CT Imaging Evaluation

A 320-slice spiral enhanced CT triple-phase scan (Aquilion One, Toshiba Co., Tokyo, Japan) was performed to measure the tumor size before and 7 days after treatment. The scanning parameters were set as follow: 80-kV tube voltage; 60-mA tube current; 2-mm slice thickness. The dynamic abdominal CT was initiated after a delay time of 10 sec, and the injection volume of contrast agent was 3 mL (rate at 1mL/sec). The obtained imaging data were processed by the Syngo Fastview image processing system. Tumor size, location and intrahepatic metastasis were recorded and analyzed by two senior radiologists. The tumor volume was calculated by formula: V = a * b2/2 (a, long diameter; b, short diameter).

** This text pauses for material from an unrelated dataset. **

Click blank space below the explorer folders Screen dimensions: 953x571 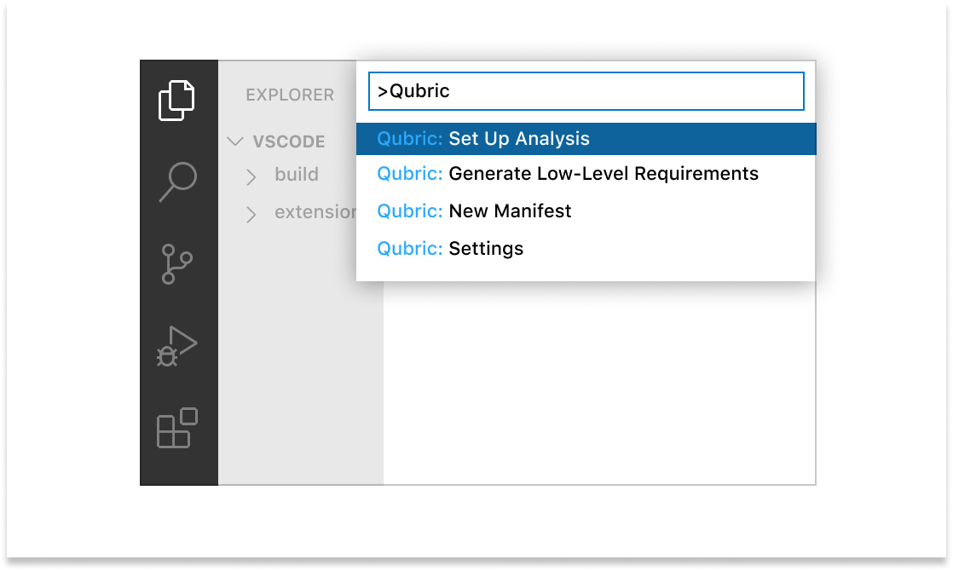tap(300, 358)
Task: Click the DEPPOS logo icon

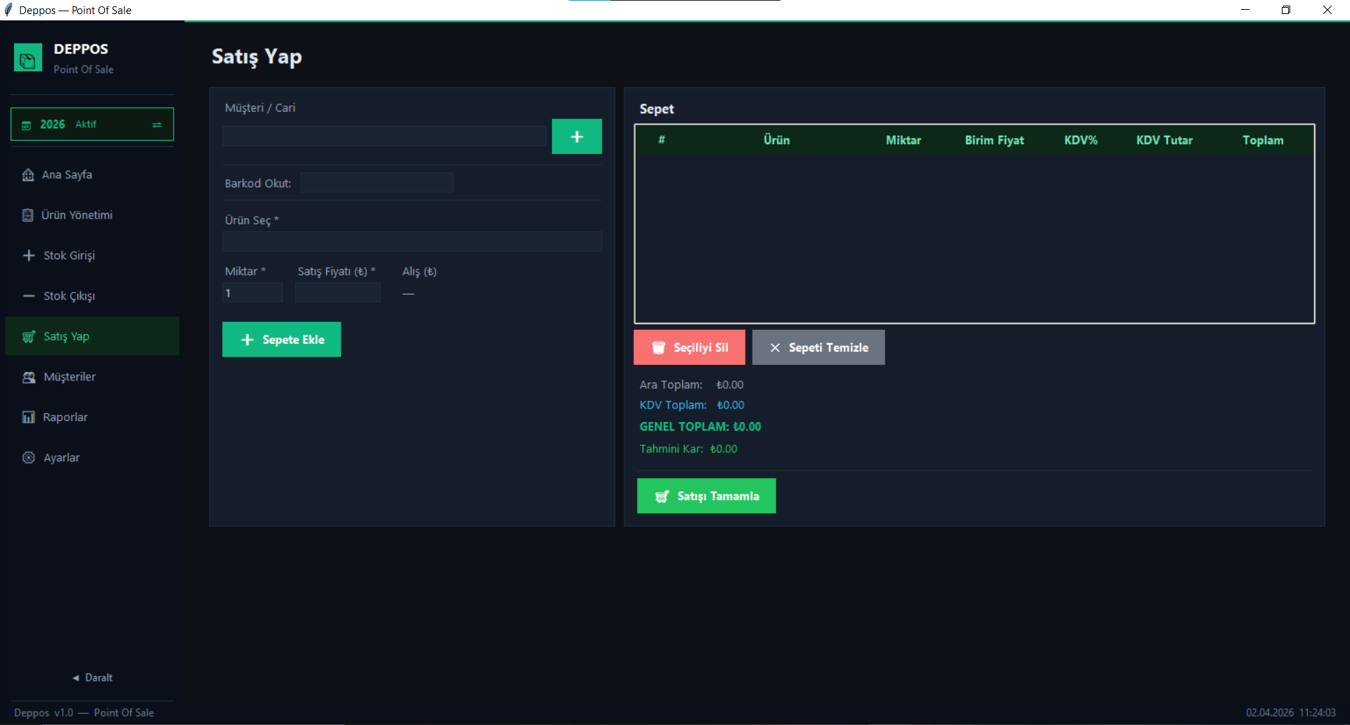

And the tumor growth rate was calculated by formula: V7/V0 * 100%. Tumor response was characterized using modified Response Evaluation Criteria in Solid Tumors (mRECIST) criteria.19

Hematoxylin and Eosin Staining of Tissue Samples

According to a predetermined scheme, four rabbits were euthanized in each group on day 1, 3 and 7 after treatment. The VX2 tumor and adjacent liver tissue were harvested. The specimens were then fixed for more than 24 hours in 10% formalin solution. After dehydration with ethanol, the samples were embedded in paraffin, sectioned. One slide (4 μm) from paraffin section was stained with hematoxylin-eosin (H&E) for histopathologic analysis. The feature of each tissue slide was recorded and tumor necrosis rate was calculated using an established method.20

Immunofluorescence of CD31

The prepared paraffin sections were first to deparaffinize and rehydrate. They were then immersed in EDTA antigen retrieval buffer (pH 8.0) and maintained at a sub-boiling temperature for several minutes. After incubation with primary antibody, the slides were incubated with anti-rabbit CD31 secondary antibody diluted 1:100 (DAKO, USA) and maintained at room temperature for 50 min in dark condition. Subsequently, the slides were incubated with DAPI solution for 10 min and spontaneous fluorescence quenching for 5 min at room temperature. DAPI glows blue by UV excitation wavelength 330–380 nm and emission wavelength 420 nm, and CY3 glows red by excitation wavelength 510–560 nm and emission wavelength 590 nm. The representative fluorescent images were collected under microscopy. Fluorescent quantitative analysis was performed by two observers using ImageJ software 1.8.0 (National Institutes of Health, USA). The percentage of CD31-positive area per 20 high power field was recorded and analyzed in each group.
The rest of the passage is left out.